There were several forks but I don’t know if any got traction. It felt like an already small community was fracturing into even smaller communities right after alienating a lot of people.
This "nobody is allowed to do this until Evan himself has made time to come up with a blessed solution" style of development left a lot of people quite disappointed. Elm was marketed quite heavily as the best thing since sliced bread and the future of front-end web development, but in reality it turned out to be just Evan's toy language which you could look at but weren't allowed to touch. Which is of course allowed, but it does rapidly kill any kind of community around it.
[0]: https://github.com/elm-lang/websocket
Synchronous interop was removed from Elm. That sucks for synchronous stuff and anything too trivial to be worth async interop.

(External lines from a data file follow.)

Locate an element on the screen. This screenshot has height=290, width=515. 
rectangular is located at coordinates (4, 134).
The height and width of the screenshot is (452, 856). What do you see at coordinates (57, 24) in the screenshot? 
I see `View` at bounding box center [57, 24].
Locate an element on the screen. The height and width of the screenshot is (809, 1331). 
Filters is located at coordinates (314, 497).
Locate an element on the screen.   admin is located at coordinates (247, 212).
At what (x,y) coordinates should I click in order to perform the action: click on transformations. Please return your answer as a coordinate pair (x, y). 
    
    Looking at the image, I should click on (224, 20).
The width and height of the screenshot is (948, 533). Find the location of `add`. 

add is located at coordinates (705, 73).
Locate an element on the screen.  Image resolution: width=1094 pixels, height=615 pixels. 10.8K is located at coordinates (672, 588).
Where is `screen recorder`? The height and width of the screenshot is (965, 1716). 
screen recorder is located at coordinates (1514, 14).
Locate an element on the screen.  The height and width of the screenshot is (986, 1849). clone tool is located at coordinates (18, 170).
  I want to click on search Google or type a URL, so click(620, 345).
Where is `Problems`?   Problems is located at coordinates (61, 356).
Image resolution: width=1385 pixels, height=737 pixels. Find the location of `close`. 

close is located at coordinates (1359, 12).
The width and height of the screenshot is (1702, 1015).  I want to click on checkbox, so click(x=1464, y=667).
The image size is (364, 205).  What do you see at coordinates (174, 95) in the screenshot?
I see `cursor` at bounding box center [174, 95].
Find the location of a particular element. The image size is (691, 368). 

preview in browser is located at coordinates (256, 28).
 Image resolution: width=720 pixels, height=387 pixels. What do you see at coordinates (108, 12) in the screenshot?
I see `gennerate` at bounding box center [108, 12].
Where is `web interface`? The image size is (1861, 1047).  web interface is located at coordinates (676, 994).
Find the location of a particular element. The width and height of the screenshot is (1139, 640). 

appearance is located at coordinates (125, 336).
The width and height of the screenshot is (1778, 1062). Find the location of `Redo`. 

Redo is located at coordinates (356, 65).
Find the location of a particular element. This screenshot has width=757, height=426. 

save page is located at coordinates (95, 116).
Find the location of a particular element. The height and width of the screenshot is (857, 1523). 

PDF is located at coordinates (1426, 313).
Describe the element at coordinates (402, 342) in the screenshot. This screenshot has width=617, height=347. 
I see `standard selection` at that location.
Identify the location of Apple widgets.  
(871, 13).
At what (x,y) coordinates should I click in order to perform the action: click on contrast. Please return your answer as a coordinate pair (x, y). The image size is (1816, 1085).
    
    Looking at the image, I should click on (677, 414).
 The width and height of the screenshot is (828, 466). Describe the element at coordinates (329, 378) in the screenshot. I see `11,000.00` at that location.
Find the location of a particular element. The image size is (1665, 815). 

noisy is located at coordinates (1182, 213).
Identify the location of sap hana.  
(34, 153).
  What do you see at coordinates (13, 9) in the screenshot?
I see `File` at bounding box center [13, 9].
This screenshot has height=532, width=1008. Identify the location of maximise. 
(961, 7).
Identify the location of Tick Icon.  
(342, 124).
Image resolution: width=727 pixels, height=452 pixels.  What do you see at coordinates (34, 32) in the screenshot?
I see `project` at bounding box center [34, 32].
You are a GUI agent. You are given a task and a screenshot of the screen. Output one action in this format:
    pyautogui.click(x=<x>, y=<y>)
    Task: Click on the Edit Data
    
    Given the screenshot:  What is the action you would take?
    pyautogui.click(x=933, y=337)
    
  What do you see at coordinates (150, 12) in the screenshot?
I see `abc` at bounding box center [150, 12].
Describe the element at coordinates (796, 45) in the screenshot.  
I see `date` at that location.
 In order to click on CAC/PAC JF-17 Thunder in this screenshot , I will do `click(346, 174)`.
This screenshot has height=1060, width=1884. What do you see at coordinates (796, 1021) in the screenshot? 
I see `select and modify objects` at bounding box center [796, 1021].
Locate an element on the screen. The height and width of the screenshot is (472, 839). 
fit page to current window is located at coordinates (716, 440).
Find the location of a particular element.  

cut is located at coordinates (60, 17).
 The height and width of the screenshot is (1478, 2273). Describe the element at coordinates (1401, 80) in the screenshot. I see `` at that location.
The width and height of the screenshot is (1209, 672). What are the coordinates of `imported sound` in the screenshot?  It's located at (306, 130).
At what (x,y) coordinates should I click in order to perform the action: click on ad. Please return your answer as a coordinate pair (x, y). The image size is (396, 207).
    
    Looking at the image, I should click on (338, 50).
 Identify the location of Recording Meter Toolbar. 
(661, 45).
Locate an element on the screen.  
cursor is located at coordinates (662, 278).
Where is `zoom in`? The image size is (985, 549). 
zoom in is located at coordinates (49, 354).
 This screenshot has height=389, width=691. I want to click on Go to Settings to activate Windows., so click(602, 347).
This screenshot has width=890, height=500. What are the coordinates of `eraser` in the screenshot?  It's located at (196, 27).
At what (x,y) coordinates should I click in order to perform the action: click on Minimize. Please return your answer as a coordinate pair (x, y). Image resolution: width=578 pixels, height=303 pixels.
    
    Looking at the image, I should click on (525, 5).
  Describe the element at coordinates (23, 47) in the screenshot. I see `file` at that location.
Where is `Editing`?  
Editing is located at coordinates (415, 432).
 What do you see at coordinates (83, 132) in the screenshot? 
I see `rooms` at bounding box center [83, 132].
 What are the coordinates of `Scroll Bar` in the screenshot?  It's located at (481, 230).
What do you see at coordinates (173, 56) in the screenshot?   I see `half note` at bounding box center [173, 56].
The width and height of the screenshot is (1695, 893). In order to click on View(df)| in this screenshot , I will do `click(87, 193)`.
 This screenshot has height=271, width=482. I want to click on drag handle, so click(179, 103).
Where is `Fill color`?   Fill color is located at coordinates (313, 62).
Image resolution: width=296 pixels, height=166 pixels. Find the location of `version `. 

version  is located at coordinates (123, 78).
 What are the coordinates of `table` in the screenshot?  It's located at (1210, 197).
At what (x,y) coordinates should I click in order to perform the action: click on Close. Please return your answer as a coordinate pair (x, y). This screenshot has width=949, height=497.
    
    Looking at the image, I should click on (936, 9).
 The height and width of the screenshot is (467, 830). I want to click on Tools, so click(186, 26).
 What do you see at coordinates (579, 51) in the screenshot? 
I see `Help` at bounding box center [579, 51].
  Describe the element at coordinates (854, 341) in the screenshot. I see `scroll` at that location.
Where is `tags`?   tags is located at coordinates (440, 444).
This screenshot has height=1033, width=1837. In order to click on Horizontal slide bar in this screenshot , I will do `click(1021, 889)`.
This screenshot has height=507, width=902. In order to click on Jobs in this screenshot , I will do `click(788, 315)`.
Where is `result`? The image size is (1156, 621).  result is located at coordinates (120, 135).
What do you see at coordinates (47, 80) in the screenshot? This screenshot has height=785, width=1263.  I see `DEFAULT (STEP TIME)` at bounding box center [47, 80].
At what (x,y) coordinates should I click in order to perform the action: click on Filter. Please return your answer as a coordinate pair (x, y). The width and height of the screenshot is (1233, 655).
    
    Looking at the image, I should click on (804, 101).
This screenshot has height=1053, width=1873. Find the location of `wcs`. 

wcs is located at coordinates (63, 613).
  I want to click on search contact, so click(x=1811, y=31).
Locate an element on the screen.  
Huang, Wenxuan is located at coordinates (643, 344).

But async interop is still available. Anything networked, like websockets, is a natural fit for async interop. i.e. a Send(Req) | Recv(Res) port.
It's fine to be mad that a "BDFL" decided on a different set of trade-offs than your preference, but that's what happened.
It's also a learning lesson for people who thought that a tiny, pre-v1.0 ecosystem that already had breaking changes would never break again especially in a way they disagree with. I think it's time to just accept the lesson.
You can still indirectly call native JavaScript, in a message-passing kind of way (via Ports or custom elements) but these changes were still really disruptive to many codebases.